October is Domestic Violence Awareness Month, with 2020 being especially poignant due to domestic violence being named a sort of shadow pandemic to COVID-19, with global cases thought to be seeing increases of around 20% during times of quarantine-related lockdown. Part of increasing awareness of domestic violence is developing a better understanding of legal options for all parties involved. Organizations such as Federally Employed Women have affiliations that provide service in these areas, such as Tully Rinckey.
From a victim’s perspective, your primary concern is your personal safety and the safety of those you love. Focusing on overall, long-term safety means that though immediate action to achieve short-term safety may have been to contact authorities, longer-term steps may be needed such as pursuing protection and restraining orders and cooperating with criminal prosecution of the perpetrator. Contacting an expert such as Tully Rinckey law can give you both an educator and advocate with regard to your best legal options.
An accusation of domestic violence is a serious allegation, so a primary concern for an accused party is to obey the orders of the court, including initial no-contact orders. Regardless of your view on the veracity of the allegations, violation of initial no-contact orders can result in jail time and will most likely make fighting the original allegations more difficult.

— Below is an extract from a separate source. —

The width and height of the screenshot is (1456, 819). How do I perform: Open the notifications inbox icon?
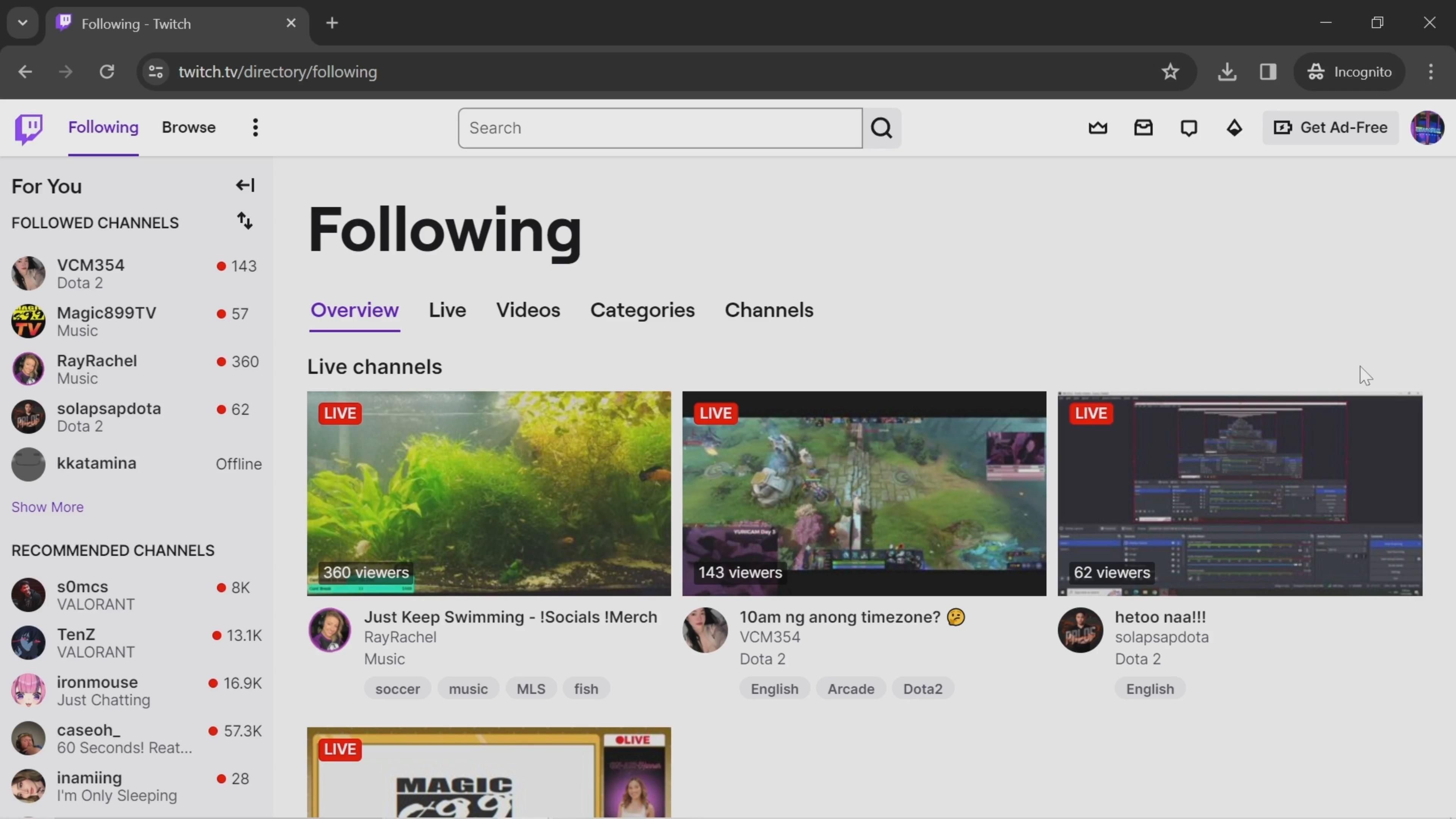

Again, contacting an attorney with expertise in domestic violence defense will help you understand the nature of the upcoming court proceedings and the legal options available to you.
Honoring Domestic Violence Awareness Month with the promotion of education about the nature of domestic violence and the legal options available to parties involved in an allegation can help shine a light on the overall situation. Such a focus can only help ensure that those involved domestic violence are able to pursue assistance when necessary.